The federal regulator of the nation’s largest and most complex banks will be giving more attention over the next year to key financial crime program areas, such as how banks capture, place and groom compliance talent, identify and gauge risk and ward off cyber hacking threats.
The US Treasury’s Office of the Comptroller of the Currency (OCC) made its concerns around anti-money laundering (AML), cybersecurity and a range of other programs clear for banks large and small in its Semiannual Risk Perspective released last week.
The 41-page document is an industrywide foreshadowing of where examiners will give extra scrutiny due to worries that certain banks – particularly large, sophisticated operations that operate in multiple jurisdictions – don’t have adequate financial crime risk governance and control structures to keep out money launderers, fraudsters or corrupt political heavyweights.
The document is informed by the agency’s high-profile failures, such as the $1.9 billion penalty against HSBC in which the OCC got called before congress in 2012 and quickly pledged changes, such as not allow banks to hold as many rolling informal matters requiring attention [MRAs], would make more informal actions formal and make financial crime infractions a pillar violation that could affect deposit insurance rates.
Overall, the number of formal AML actions has “remained consistent” in recent years, between 10 and 16 since 2010, while the monetary penalties have mushroomed, going from $5.2 million in 2010 to $552 million in 2013 and $351 million in 2014, with a drop to six actions and cumulative penalties of $500,000 so far in 2015.
The OCC report highlighted key troubling trends in banks, including that some are “taking on additional risks by expanding into new, less familiar, or higher-risk products without adequate due diligence or appropriate risk management and controls.”
The financial crime program issues noted by the OCC – such as capturing and retaining key talent, aligning monitoring with risks and lowering costs without sacrificing controls – are “perennial issues, but the regulator is highlighting them because they are becoming more complicated to solve,” said Marie Kerr, an independent AML consultant and systems expert in Annapolis, MD.
In the current environment of many large domestic and foreign banks under enforcement actions, there is a massive focus on who banks are hiring in AML and what are their qualifications, she said.

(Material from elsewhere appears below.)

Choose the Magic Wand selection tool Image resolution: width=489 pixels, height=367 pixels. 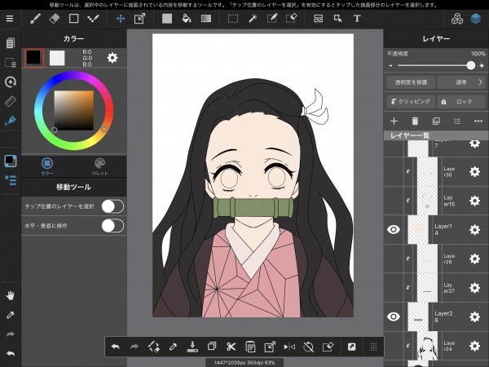coord(253,17)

“Right now, it’s tough to find people who know AML, fraud and systems,” Kerr said. “I have done a lot of work with big banks, and they put the wrong people in certain program areas a lot. I understand everyone has their place, but to solve a problem as immense [as financial crime], you need all of the available talent in the talent pool” and understanding across disciplines.
As well, the regulator noted that due to a “challenging operating environment,” some institutions are shirking their AML duties in a quest to boost profits and are not trying to tackle risk holistically, leading to a lack of key oversight and expertise in the most high risk areas, including:
- Some banks are lowering overhead expenses by reducing control functions, exiting less profitable businesses, closing offices, and outsourcing critical control functions to third parties without establishing appropriate risk management processes.
- As part of their strategy to deal with competitive pressures and to lower overhead expenses, banks are leveraging technology such as cloud computing and mobile banking, which can increase exposure to technological and operational risk.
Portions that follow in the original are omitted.